There are things we get wrong, specially when we access the web for accessing information. We tend to believe that what is in the browser is the world, don’t take into account that it’s a snapshot of the world, and we don’t think about the state of mind we are in when we access information.

So you’ve just got up and haven’t had coffee and are feeling groggy, then a comment on your blog may read as a stupid comment, but later on when you read it you may realise it’s constructive criticism.

Often we mis-interpret things online because we don’t take into account our own state of mind, we no longer see things the way they are, we see our own emotions in the email we get and the information we process. We react to this information badly when you are in a ‘fight’ mode, or a ‘protect’ mode. But have to think about why you are reacting the way you react.

Our information systems are created in such a way as it’s easy to get drowned in information. When we try to absorb too much information we become ineffective.

Once we’ve found out what we want to do, once we have our thinking clear, we have to go on to the acting part. One of the most important things here is what do we focus on. We tend to multitask, think about email, or what we have to do… when we don’t focus on what we need to do, when we are procrastinating we don’t get anything done. But we are the ones that decide where to put our focus, our attention.

There are lots of tools there to help us find what is interesting… but that’s frequently defined as what’s being linked to a lot. But when we do that we get into mob behaviour. We find something on the net, but we don’t know anything more than what we’ve seen. So we amplify what is happening without really it being important or relevant to us.

We should stop doing that. People will not stop reading a blog because I haven’t linked to popular things. In fact, if I stop for 2 weeks, it doesn’t matter. RSS feeds mean that people will stay, they can see when you start writing again. We should blog less about things that suck. What I get mad about when I see what’s happening in my part of the blogosphere – so many people spend so much time commenting on things that we don’t like, or things that suck.

There is so much stuff that sucks, everyone could easily write a list of 100 things that suck, but a blog entry is not going to change it. We should focus on what’s really important to us, what’s positive, what can make a difference. Don’t waste time on criticising politics or business or user-interfacces on a new gadget. We shouldn’t talk about he things that are irrelevant to our own actions.

Also need to be aware of the consequences of what we do, particularly the economic consequences. At this conference, you’ll meet a lot of people who are inventing new tools or processes. We are innovating. This is important for companies because they are hiring us and paying us. But we need to be aware of the repercussions of what we do. We need to think carefully about where we are going to put our new inventions. In the end it will all be freely available, but we are the ones who decide who gets it first, we shape the first behaviour, we help the first users make use of the tools.

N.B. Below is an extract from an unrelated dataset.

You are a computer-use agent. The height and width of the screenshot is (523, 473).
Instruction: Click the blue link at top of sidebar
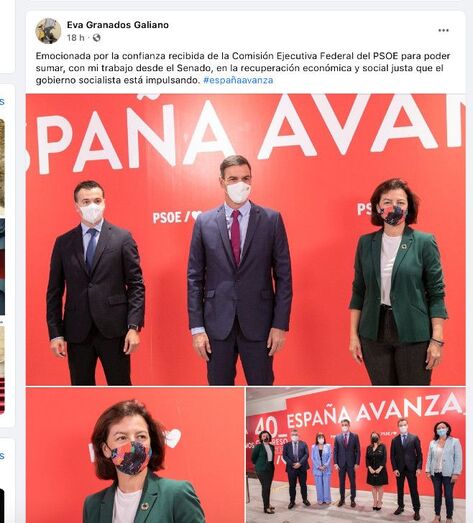point(2,101)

And by making this decision of how we use the tools, if we are not giving it to some people we can stop development, and by giving it to others we can speed development, so we need to think about where we apply these tools.

We have a duty too to share what we know and what we are developing. Not enough to just talk amongst ourselves, to show the demo to other geeks, but they can find it themselves anyway. If we really believe in what we do and we think that it’s important we need to go out and show it to people who don’t know yet. Most people don’t care about what we do because they don’t know about what we do.

You won’t find them on Google or Skype or IM, but our duty is to go out there and find people to share with. But we are developing stuff for us, not for people who are not at our conferences. We can work effectively but other people don’t, and some people are getting left behind and we should show what we do to other people and let them participate in this new world that we are creating.

I believe we are not using the tools we have developed effectively today. Much of the time we use our computers we are recreating other tools we already have, or engaging in the same behaviours. We need to think more about why we are doing what we do. We shouldn’t confuse the browser with reality. We should be mindful when we communicate with others through the electronic medium. Too often we misunderstand others because we’re not aware of our own state of mind when we are interfacing with the system. We need to co-exist with everyone.

Also need to be careful who we work for, whose money we take. If we aren’t more careful, we’ll just be the generation that made things faster. But if we do, not only can we get more things done, have better communication, but we can also shape a world in which more people can live together peacefully.

,

SHiFT: Kevin Cheng – Communicating concepts through comics

Communicating new technologies. We’ve got lots of great tech, but when it comes to talking about the ideas, we need to step back. Communicating using comics. Works at Yahoo Local. Used comic strip to communicate the idea for how the local restaurant search might work.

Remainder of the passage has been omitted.